Ownership will diversify as Eldorado slims down Caesars’ Strip presence. Already, TI owner Phil Ruffin and Golden Nugget owner Tilman Fertitta have expressed interest in buying properties.
As for other possible buyers, divesting properties could give Boyd a chance to return to the Strip.
- REITs do it again. Once more, a deal that might not have seemed possible a few years ago has been made possible by a real estate investment trust, in this case, VICI Properties.
- Related winners. William Hill and The Stars Group have been little-publicized winners as Eldorado expects to take its sports betting partners into the expanded company.
Who’s Next?
The age of big regional casino mergers may be over. It is hard to see MGM Resorts, Boyd, Penn National or the new Eldorado-Caesars merging, given antitrust issues and concerns about unproductive overlap in many markets.
That doesn’t mean there won’t be mergers, especially with REITs eager to facilitate deals. Here are some possibilities offered purely for the fun of speculation:
- MGM and Wynn Resorts. We’ve seen this movie before when MGM bought Steve Wynn’s Mirage Resorts more than a decade ago.
The strategic rationale is that Wynn’s Las Vegas properties would give MGM dominance in the city’s upscale market, both for domestic customers and Asian VIPs.
In addition, Wynn CEO Matt Maddox says the company intends to build casinos in major cities. That’s MGM’s strategy, too. And Encore Boston Harbor would fit nicely with MGM’s properties in the Washington, D.C., and New York City areas, Biloxi, Detroit and Atlantic City (Philadelphia).
- Someone buys Red Rock Resorts.
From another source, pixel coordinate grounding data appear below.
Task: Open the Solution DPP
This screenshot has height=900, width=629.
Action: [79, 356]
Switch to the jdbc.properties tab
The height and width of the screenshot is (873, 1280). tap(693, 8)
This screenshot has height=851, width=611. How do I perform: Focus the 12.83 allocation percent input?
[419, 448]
The Fertitta brothers have made their billions and can move on. They don’t need Red Rock. Owning their most upscale Las Vegas locals properties (Red Rock, Green Valley Ranch, Palms, Sunset Station) and divesting the others could appeal to MGM or any of the big regionals, except local competitor Boyd because of concentration concerns.
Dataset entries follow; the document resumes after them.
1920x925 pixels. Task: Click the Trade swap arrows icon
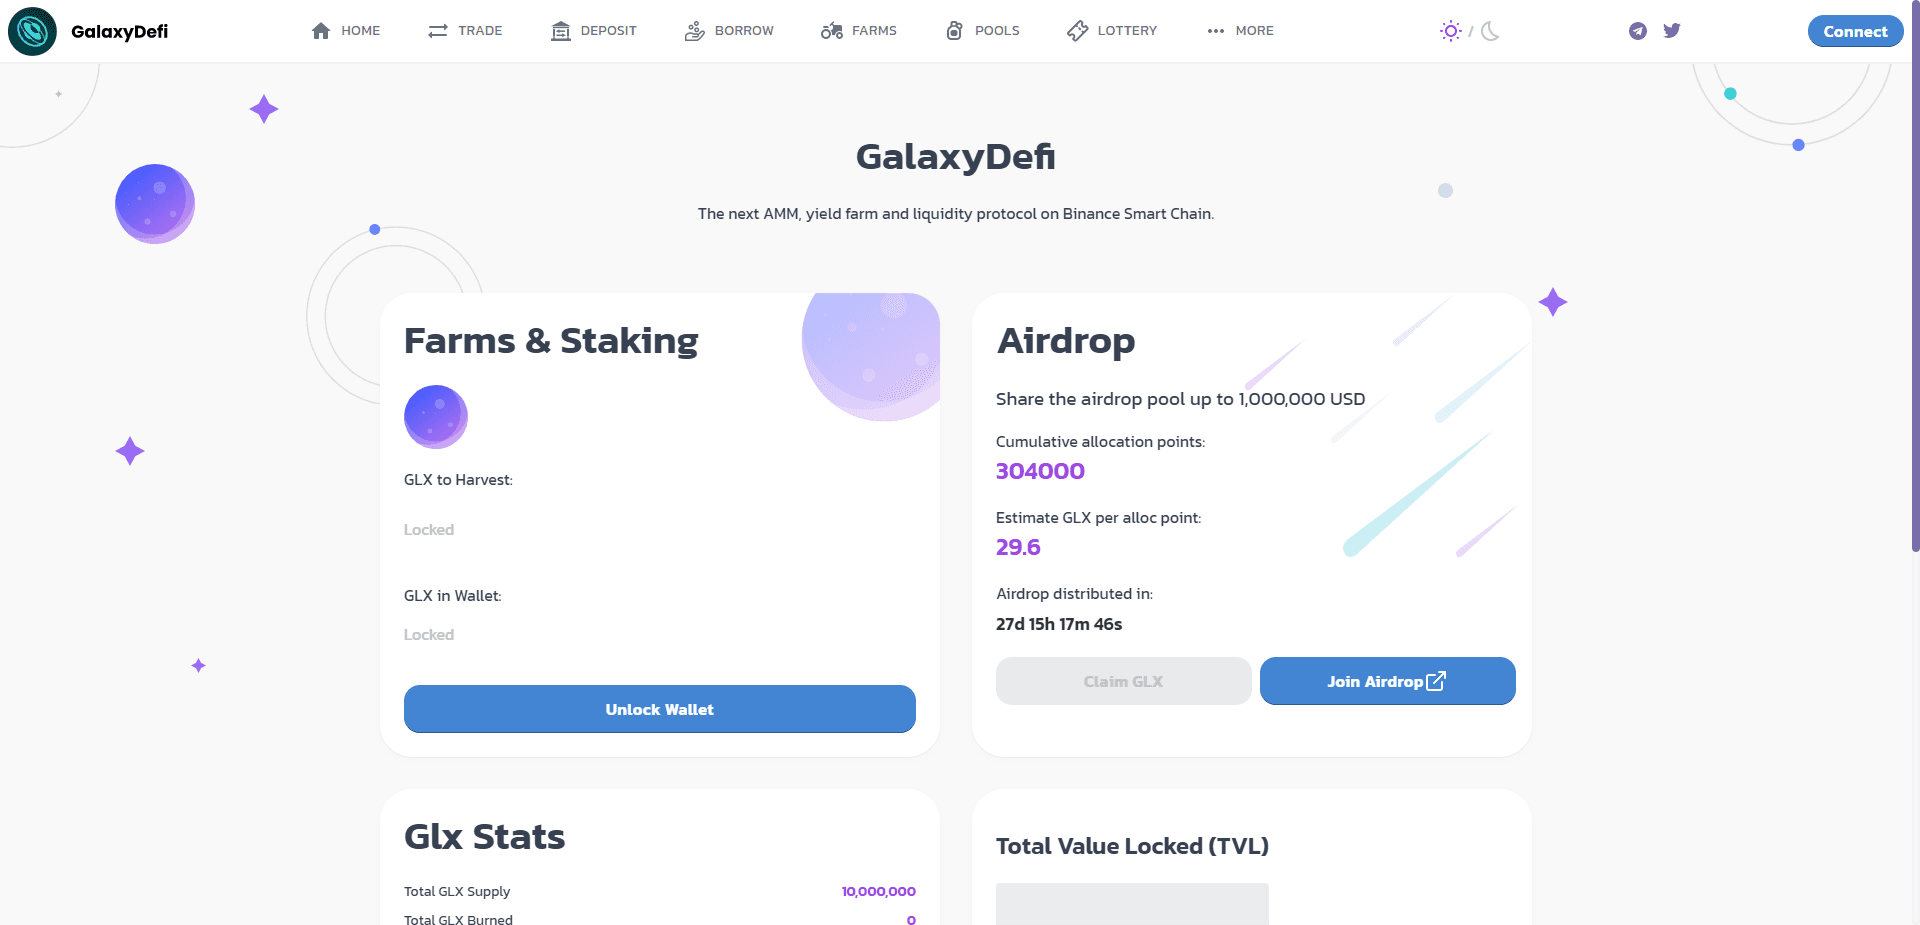click(x=436, y=31)
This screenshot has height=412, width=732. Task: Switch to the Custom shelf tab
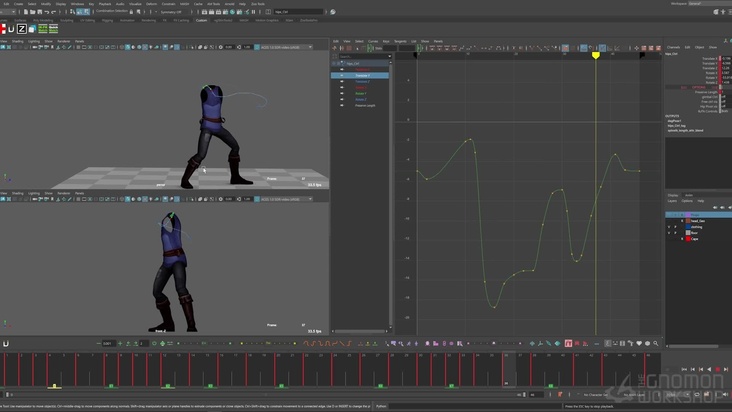(202, 19)
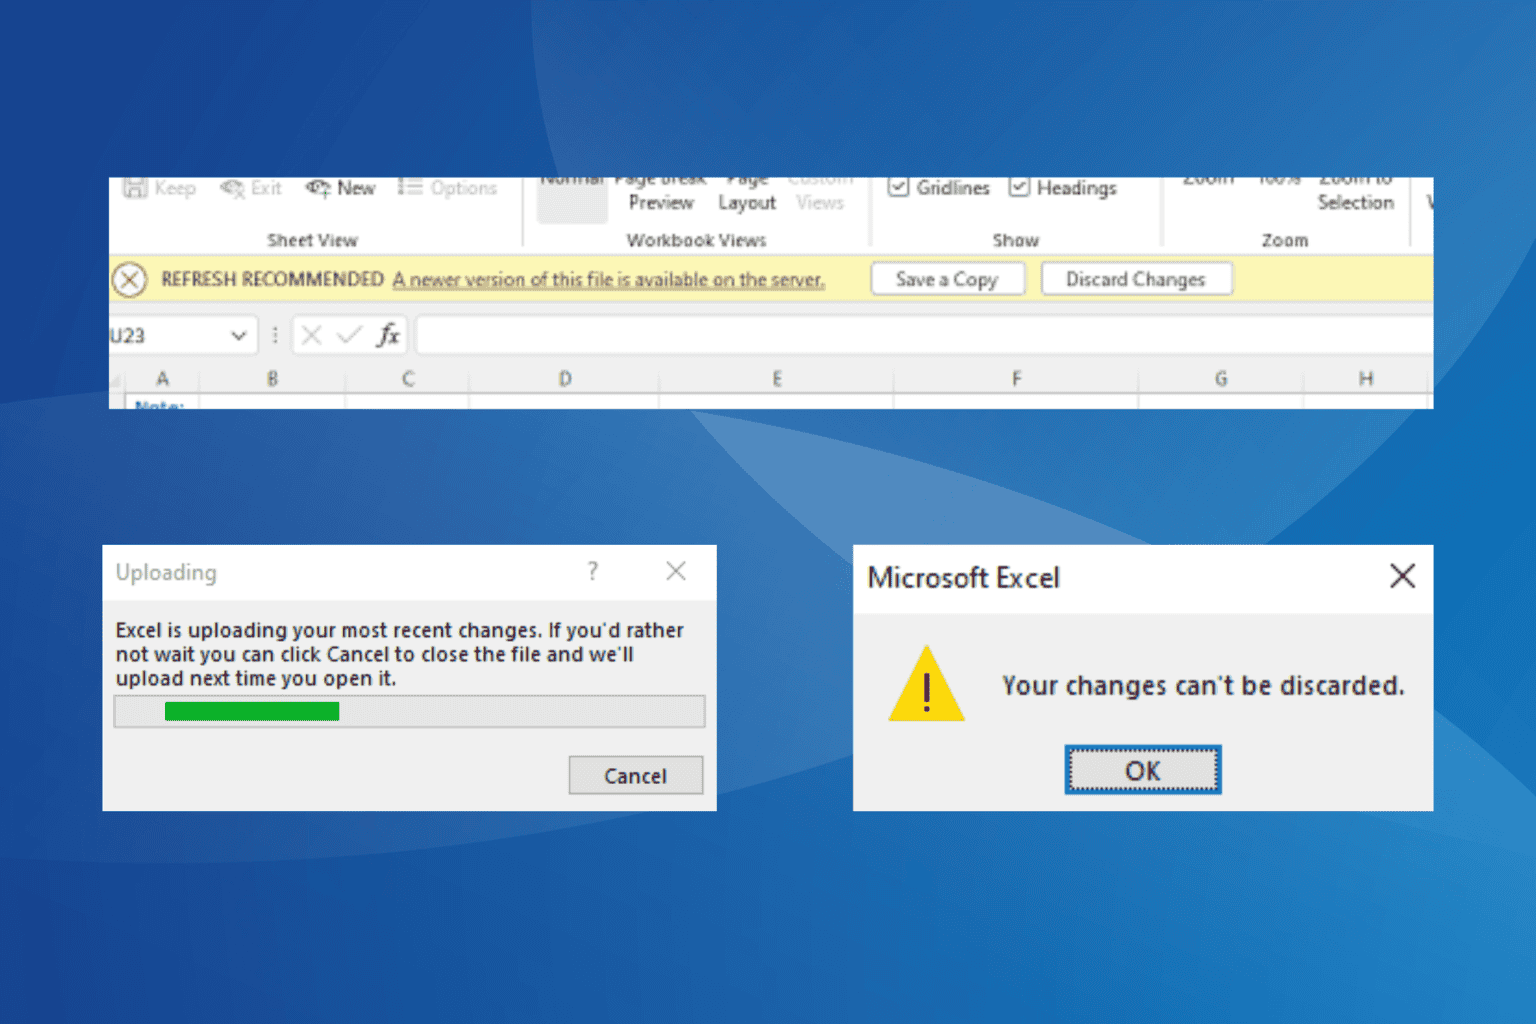Click the Discard Changes button
This screenshot has width=1536, height=1024.
1137,279
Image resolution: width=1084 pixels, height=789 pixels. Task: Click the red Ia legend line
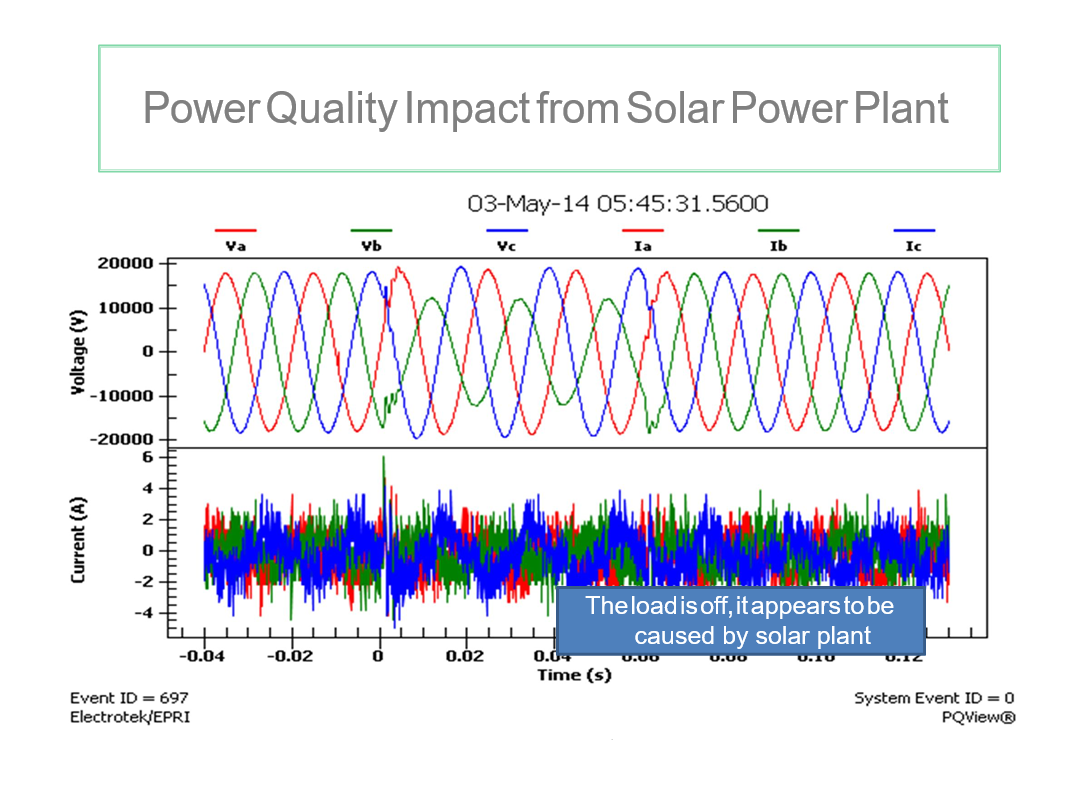coord(642,231)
- American Indian interests. Mohegan has a strategy of growing internationally, but it also has the wherewithal to buy U.S. expansion if it desires. Foxwoods needs geographic diversity. The Poarch Creek could pick off a divested property or two.
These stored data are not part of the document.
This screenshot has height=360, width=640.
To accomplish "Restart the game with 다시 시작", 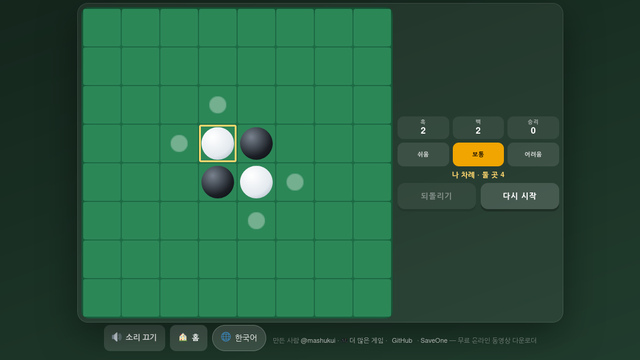I will coord(520,196).
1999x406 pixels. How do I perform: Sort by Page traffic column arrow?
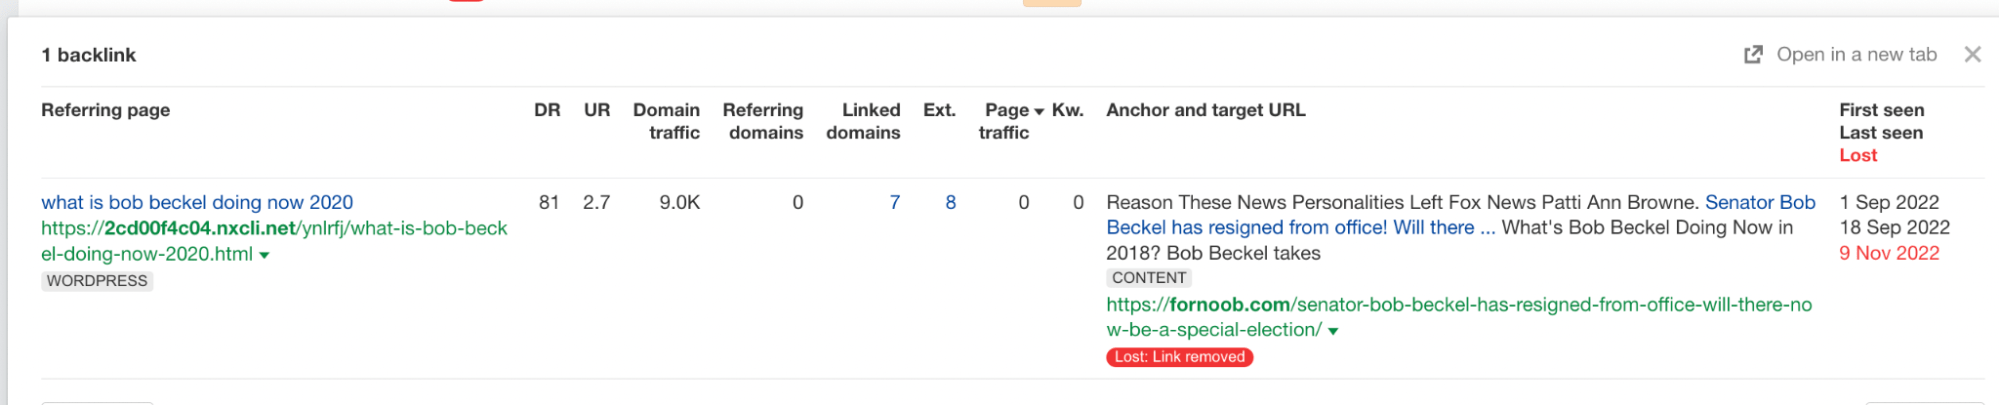click(1039, 111)
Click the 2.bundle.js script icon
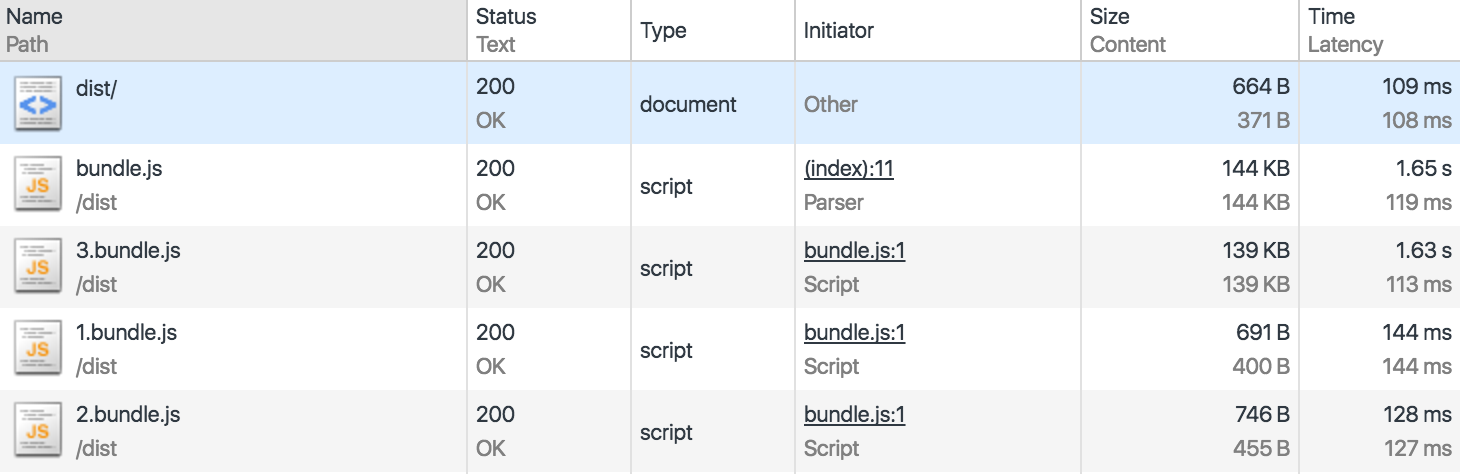1460x474 pixels. coord(38,431)
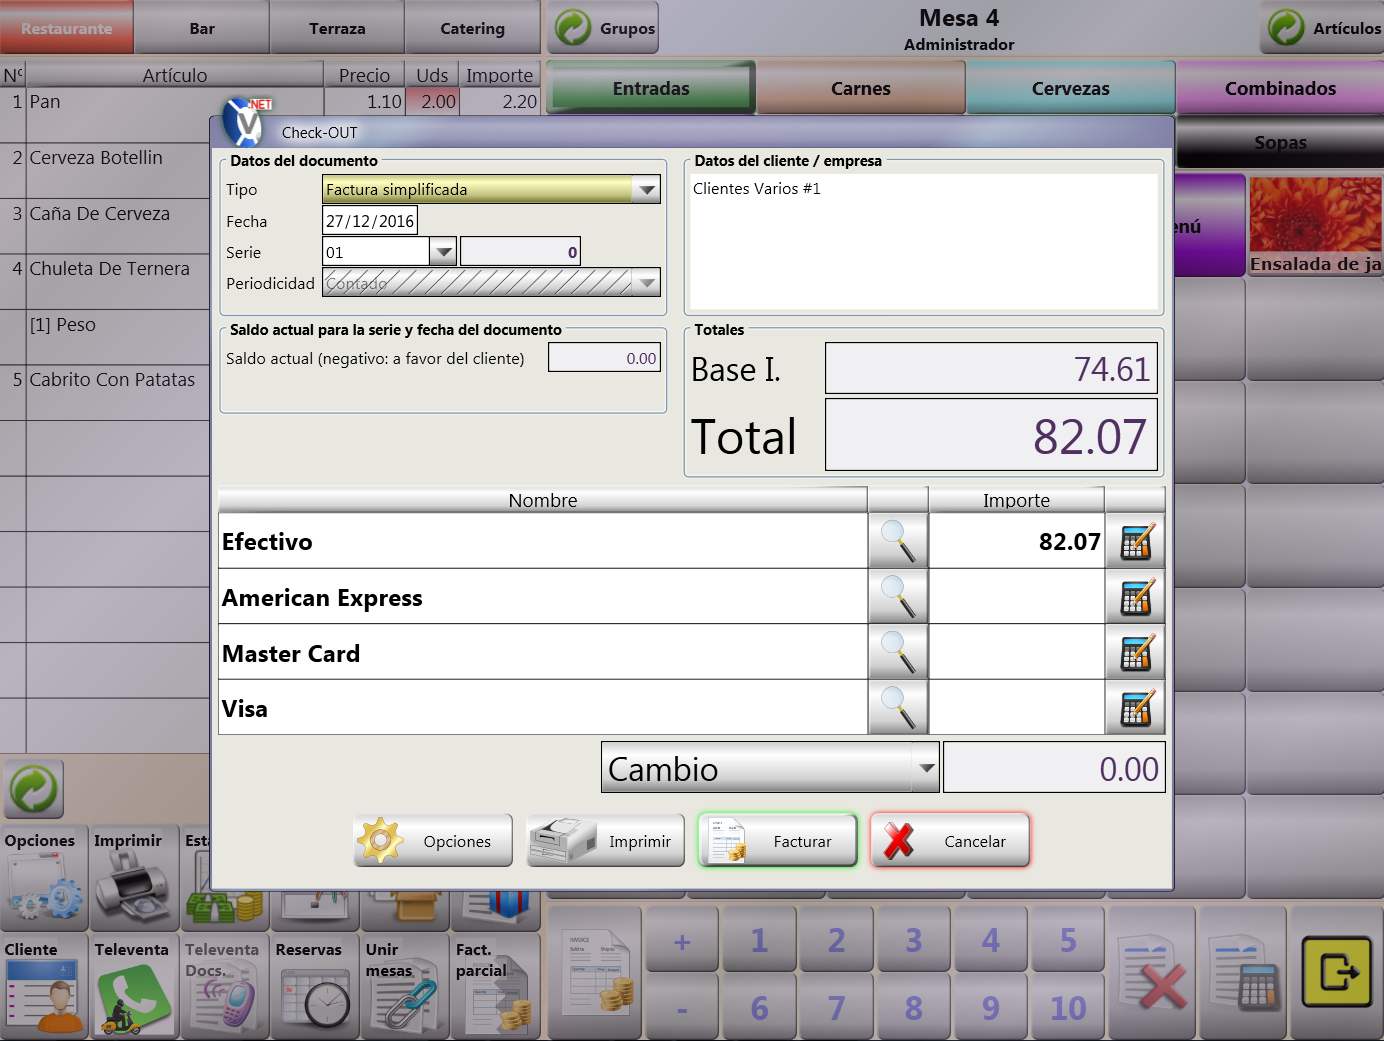Select the Efectivo payment row

click(x=542, y=542)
Hard Rock International could make a big splash regionally or in Las Vegas. Cosmopolitan has a hefty price tag at a reported $4 billion-plus, but if it can be worked out, the property and its customer base fit the Hard Rock brand. Or maybe Planet Hollywood, which already has a Hard Rock-like theme.
- International companies haven’t been eager to jump into the U.S., except for Genting, perhaps because of intrusive suitability investigations required to get licensed. But the money, and perhaps the ambition, might be there. Melco Resorts CEO Lawrence Ho is U.S.-educated and is expanding internationally. Galaxy Entertainment already owns 5 percent of Wynn and might want more.
- Private U.S. companies that have been steadily growing like Neil Bluhm’s Rush Street Gaming and Tilman Fertitta’s Golden Nugget. Both are ambitious. Rush Street is pursuing a license in Japan and, as mentioned, Fertitta has expressed interest in Caesars properties.
Finally, a company not often mentioned in speculation like this: Churchill Downs. It owns a number of small properties that might be of interest to other small operators, while the Kentucky Derby and online wagering platform Twin Spires could appeal to a bigger operator—say, Penn National with its own horse-racing heritage.